Will do and thanks again.
‎07-23-2015 11:21 AM
The conflict over the GPIB rears its ugly head when doing work that reuies a lot of time. An example would be reading the trace from a scope or a curve-tracer.
I was able to avoid that complication by adding a unique GPIB adapter for each GPIB device.
For what its worth...
Ben
‎07-23-2015 04:17 PM
Thanks Ben. The experiments that require these VI do run for a long time. I'll keep this in mind.
‎07-23-2015 06:07 PM
On a GPIB bus the send and receive are two distinct and separate steps.
Consider that the GPIB controller controls talkers and listeners. That is it will actually control when the instrument is allowed to reply with it data.
So if you have 2 instruments on the same bus it might go something like this (and that is a big might)
VISA Write to instrument #1 requesting data. (nothing is sent back)
VISA Write to #2 requesting data. (nothing is sent back)
VISA Read from #1 reading in data (now the data is sent)
VISA Read from #2 reading in data (now the data is sent)
In GPIB
When an instrument receives a request or a command it goes and get the data or does the command, but it DOES NOT REPLY until told to.

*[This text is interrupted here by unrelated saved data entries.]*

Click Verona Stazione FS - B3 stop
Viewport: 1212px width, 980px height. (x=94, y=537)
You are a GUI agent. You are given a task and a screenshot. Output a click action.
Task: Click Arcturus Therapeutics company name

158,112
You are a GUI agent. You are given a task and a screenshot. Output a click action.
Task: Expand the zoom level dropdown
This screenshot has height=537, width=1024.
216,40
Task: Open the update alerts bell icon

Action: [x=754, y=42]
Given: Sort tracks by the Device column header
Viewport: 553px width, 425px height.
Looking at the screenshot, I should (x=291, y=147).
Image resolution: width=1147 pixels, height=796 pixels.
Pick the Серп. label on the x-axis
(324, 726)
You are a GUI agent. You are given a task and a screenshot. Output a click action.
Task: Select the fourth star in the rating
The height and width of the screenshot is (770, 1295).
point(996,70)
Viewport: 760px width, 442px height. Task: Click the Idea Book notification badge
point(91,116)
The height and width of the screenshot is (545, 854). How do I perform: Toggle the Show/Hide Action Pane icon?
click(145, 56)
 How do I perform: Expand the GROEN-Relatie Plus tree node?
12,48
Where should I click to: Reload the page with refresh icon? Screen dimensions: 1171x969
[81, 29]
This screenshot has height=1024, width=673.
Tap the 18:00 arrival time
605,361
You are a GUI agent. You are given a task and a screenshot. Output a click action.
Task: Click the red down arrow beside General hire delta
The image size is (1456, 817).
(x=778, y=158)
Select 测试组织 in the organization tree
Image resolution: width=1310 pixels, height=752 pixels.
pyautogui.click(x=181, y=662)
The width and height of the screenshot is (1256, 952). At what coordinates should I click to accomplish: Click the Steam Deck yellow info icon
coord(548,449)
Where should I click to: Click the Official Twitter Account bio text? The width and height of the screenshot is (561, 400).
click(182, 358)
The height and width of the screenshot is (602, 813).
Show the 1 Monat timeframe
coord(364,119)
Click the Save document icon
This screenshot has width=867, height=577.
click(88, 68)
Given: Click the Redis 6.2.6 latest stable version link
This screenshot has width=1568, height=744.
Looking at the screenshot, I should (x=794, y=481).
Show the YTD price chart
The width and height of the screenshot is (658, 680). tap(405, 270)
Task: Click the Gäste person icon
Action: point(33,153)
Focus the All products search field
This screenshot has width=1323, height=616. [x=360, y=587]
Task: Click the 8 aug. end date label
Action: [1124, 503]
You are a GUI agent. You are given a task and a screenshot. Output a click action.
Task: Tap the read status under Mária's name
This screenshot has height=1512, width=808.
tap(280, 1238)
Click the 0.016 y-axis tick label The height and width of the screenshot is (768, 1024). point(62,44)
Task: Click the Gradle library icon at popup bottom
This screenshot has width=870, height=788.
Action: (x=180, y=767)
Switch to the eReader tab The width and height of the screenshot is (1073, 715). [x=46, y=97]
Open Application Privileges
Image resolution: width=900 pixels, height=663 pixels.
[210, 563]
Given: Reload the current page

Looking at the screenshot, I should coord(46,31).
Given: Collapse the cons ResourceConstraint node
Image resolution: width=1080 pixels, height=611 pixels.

The controller tell everyone on the BUS that it (the controller) is going to be the TALKER and tells instrument #1 to be the LISTENER (nobody else is to listen). The controller sends the message only to instrument #1. When instrument #1 acknowledge that it has received the message, the controller tells instrument #1 to UN-LISTEN.
Then some time later, the controller tells everyone on the BUS that it (the controller) is going to be the LISTENER and that instrument #1 is going to be the TALKER and when to start talking. Then after the message the controller tell instrument to "UN-TALK"
In between that the controller can send and receive any number of messages all interlaced with one another.
BUT at any one time ONE and ONLY ONE device can be a TALKER, but you can have multiple LISTENERS.
It is like a school teacher asking the Tom a question. Then asking Bob a question. When Tom get his answer he rises his hand. When Bob is ready, he raises his hand. But nobody speaks until the teacher points to them.
http://www.ni.com/white-paper/3389/en/
‎07-23-2015 06:07 PM
@ararajan wrote:
Thanks Ben. The experiments that require these VI do run for a long time. I'll keep this in mind.
I think you misunderstood what Ben was saying. You run into problems when something takes over the bus for a "long" time, such as capturing a waveform from an oscilloscope. It does not matter how long your experiment is.